‘Much of the S M world in France had long been furtive, sombre, professionalised, the province of a ‘rough trade’. Take a trip to the docks at Le Harvre and be beaten black and blue. Nothing could be further from the wide-open, almost giddy social whirl of the leather scene in SanFrancisco’.
James Miller The Passion of Michel Foucault.
This passage from Miller’s controversial biography of Foucault really stood out for me. I couldn’t help but ‘take a trip’ in my mind myself, to the docks at Le Havre to be ‘beaten black and blue’ by the Rough Trade. It suddenly seemed very appealing, even in 2010, in comparison to the ‘almost giddy social whirl’ of the contemporary S and M scenes in London and the UK. But to think of that contrast back in the mid-70s when Foucault first discovered a social S and M scene, in Sanfrancisco, it must have blown his mind. Well it did. As did some LSD he took somewhere in the desert.
There is something about how Miller writes that ‘eroticises’ his descriptions of Foucault’s own sexuality/sex life, the little that is documented, recorded about it. He makes more of the accounts than I think actually exists. In particular Miller’s approach to Foucault’s interest in S and M has a pornographic air that I notice in the writings of anti-pornography campaigners. I think Miller thinks Foucault was quite the degenerate pervert. Which says more about Miller than it does about Foucault, and possibly, even more still about me.

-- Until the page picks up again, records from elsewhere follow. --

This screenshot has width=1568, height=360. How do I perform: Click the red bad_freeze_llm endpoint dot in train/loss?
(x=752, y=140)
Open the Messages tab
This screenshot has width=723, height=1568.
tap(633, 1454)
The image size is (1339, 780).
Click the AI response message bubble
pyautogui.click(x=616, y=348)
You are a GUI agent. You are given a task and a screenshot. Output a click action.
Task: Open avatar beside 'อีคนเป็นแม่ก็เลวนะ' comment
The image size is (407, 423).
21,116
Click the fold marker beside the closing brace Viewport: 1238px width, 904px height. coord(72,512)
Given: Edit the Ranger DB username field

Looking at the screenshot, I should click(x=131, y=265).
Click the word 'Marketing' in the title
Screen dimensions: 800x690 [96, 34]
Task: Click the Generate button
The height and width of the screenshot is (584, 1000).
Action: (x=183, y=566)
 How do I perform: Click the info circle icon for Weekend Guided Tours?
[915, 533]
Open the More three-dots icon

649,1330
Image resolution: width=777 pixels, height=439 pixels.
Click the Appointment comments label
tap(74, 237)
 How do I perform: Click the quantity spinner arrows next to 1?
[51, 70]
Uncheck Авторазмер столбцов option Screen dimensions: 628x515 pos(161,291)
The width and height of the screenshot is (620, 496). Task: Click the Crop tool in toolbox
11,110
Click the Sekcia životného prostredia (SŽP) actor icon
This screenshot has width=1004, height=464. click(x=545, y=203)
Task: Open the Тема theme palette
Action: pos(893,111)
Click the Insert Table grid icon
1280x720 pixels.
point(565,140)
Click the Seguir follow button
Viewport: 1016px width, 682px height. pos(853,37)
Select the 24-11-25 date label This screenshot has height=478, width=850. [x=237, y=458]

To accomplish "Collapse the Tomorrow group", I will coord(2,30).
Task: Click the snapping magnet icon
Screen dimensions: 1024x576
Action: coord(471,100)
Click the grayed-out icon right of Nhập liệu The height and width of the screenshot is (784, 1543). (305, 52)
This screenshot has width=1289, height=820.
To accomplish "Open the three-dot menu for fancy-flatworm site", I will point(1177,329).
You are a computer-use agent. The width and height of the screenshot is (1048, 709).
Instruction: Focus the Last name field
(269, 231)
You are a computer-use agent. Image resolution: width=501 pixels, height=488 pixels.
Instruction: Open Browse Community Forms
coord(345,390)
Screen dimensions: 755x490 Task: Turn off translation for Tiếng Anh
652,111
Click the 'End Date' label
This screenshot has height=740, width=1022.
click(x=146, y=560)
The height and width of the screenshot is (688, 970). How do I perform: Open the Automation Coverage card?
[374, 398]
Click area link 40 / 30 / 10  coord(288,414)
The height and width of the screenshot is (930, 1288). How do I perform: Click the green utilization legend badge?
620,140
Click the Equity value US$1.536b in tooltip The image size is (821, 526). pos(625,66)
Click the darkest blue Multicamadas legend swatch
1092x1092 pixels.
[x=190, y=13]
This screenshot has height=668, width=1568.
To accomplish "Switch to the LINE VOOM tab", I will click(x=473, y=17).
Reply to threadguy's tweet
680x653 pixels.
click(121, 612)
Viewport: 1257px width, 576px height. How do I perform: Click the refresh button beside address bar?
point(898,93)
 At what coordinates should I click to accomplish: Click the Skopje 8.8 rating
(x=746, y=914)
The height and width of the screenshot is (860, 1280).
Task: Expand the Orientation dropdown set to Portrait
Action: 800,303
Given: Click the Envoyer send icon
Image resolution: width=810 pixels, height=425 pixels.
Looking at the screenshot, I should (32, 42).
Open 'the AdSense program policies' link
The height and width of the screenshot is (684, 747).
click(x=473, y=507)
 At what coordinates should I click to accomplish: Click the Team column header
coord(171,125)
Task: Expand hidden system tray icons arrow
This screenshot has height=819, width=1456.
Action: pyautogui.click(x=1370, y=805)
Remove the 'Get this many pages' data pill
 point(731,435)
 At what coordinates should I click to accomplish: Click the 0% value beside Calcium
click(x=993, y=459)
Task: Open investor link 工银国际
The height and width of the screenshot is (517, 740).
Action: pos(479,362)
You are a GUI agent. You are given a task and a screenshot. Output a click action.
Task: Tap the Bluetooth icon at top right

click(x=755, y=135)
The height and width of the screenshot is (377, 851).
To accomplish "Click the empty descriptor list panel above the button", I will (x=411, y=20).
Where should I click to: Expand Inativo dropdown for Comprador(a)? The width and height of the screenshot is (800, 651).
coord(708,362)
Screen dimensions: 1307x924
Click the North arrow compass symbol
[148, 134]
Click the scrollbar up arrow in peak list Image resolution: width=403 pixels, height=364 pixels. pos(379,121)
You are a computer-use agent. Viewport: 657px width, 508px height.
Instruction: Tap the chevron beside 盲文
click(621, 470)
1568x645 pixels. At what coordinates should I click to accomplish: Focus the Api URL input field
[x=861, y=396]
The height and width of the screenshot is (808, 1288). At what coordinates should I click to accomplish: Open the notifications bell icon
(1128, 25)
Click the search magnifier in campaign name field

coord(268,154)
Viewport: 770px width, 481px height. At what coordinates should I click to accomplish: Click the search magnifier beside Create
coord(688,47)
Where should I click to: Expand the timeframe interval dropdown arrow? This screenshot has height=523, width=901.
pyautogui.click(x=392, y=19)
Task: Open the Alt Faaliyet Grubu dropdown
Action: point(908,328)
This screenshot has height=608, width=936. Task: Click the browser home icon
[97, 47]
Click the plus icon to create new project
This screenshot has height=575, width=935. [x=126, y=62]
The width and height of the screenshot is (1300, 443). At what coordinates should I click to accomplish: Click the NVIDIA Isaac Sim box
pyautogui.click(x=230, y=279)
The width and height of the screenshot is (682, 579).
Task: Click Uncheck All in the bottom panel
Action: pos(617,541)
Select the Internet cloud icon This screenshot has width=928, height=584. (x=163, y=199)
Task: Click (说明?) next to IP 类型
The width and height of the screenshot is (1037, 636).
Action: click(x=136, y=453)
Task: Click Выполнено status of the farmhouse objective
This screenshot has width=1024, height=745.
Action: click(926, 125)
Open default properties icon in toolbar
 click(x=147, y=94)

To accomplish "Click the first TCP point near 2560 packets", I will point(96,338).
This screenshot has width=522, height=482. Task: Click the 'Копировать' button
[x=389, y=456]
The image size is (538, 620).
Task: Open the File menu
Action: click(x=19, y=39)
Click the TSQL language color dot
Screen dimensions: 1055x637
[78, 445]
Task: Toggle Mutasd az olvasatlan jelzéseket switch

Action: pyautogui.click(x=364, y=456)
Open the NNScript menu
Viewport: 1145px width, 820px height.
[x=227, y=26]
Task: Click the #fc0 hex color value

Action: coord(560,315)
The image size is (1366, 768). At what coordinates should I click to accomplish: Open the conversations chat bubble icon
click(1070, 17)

But now we live in a world where anyone can get ‘beaten black and blue’ in a club or at home as part of the general social whirl of contemporary ‘sex in the public sphere’. Gay men can’t distinguish themselves from straight people by demonstrating a more ‘risque’ attitude to sex, not really. Many gay people want to be ‘straight’ and to have the right to get married and shop at IKEA for cheap furniture, anyway.
The thing is, Michel, Roland, Colette, that the regulation of sexuality will always produce ‘undesirables’. Apart from the obvious whores and paedophiles, I am not quite sure who the undesirables are in our culture. sometimes I think I am one in the eyes of respectable society. But it’s not because I stand naked on the dockside being whipped within an inch of my life by a sturdy young sailor as the tide comes in and crashes over the breakwater, and we are drenched and freezing, and I can hardly breathe. No. I think I am considered undesirable by respectable society because I draw attention to the ‘trouble’ with respectability when it comes to sex. To how it is laden with power and assumptions and moral judgements on those who fall outside of its narrow perameters. Because actually, still in this postmodern, permissive society, a lot of ways of living and being, and having or not having sex are still considered perverted.
In some ways none of us are homos anymore, but we all have the potential to be, if we don’t keep in line, if we don’t tow the line, if we don’t do sex how it is supposed to be done.
And I am finding that it is frightfully easy to be labelled an undesirable. All I have to do is tell the truth.